9 The king’s secretaries were summoned at that time, in the third month, which is the month of Sivan, on the twenty-third day; and an edict was written according to all that Morʹdecai commanded concerning the Jews to the satraps and the governors and the princes of the provinces from India to Ethiopia, a hundred and twenty-seven provinces, to every province in its own script and to every people in its own language, and also to the Jews in their script and their language. 10The writing was in the name of King Ahasu-eʹrus and sealed with the king’s ring, and letters were sent by mounted couriers riding on swift horses that were used in the king’s service, bred from the royal stud. 11By these the king allowed the Jews who were in every city to gather and defend their lives, to destroy, to slay, and to annihilate any armed force of any people or province that might attack them, with their children and women, and to plunder their goods, 12upon one day throughout all the provinces of King Ahasu-eʹrus, on the thirteenth day of the twelfth month, which is the month of Adar. 13A copy of what was written was to be issued as a decree in every province, and by proclamation to all peoples, and the Jews were to be ready on that day to avenge themselves upon their enemies. 14So the couriers, mounted on their swift horses that were used in the king’s service, rode out in haste, urged by the king’s command; and the decree was issued in Susa the capital.

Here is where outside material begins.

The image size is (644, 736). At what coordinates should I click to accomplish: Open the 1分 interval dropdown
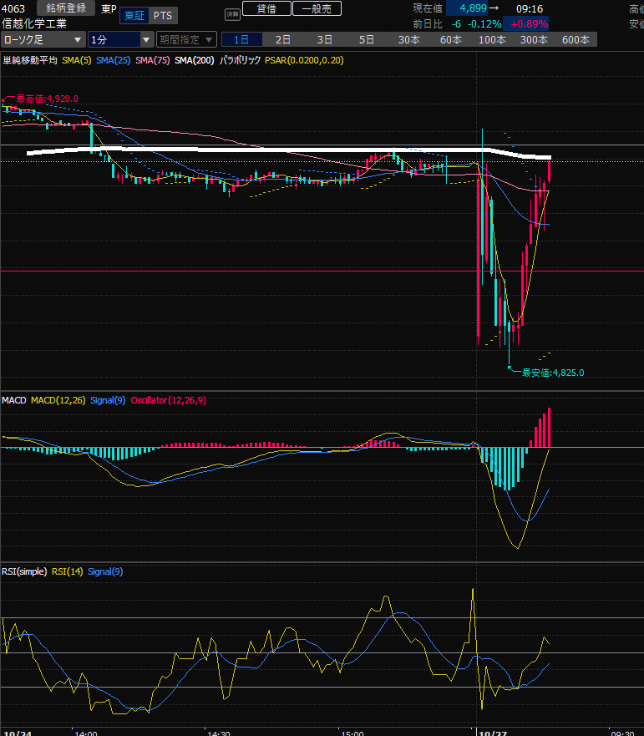(120, 39)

15 Then Morʹdecai went out from the presence of the king in royal robes of blue and white, with a great golden crown and a mantle of fine linen and purple, while the city of Susa shouted and rejoiced. 16The Jews had light and gladness and joy and honor. 17And in every province and in every city, wherever the king’s command and his edict came, there was gladness and joy among the Jews, a feast and a holiday. And many from the peoples of the country declared themselves Jews, for the fear of the Jews had fallen upon them.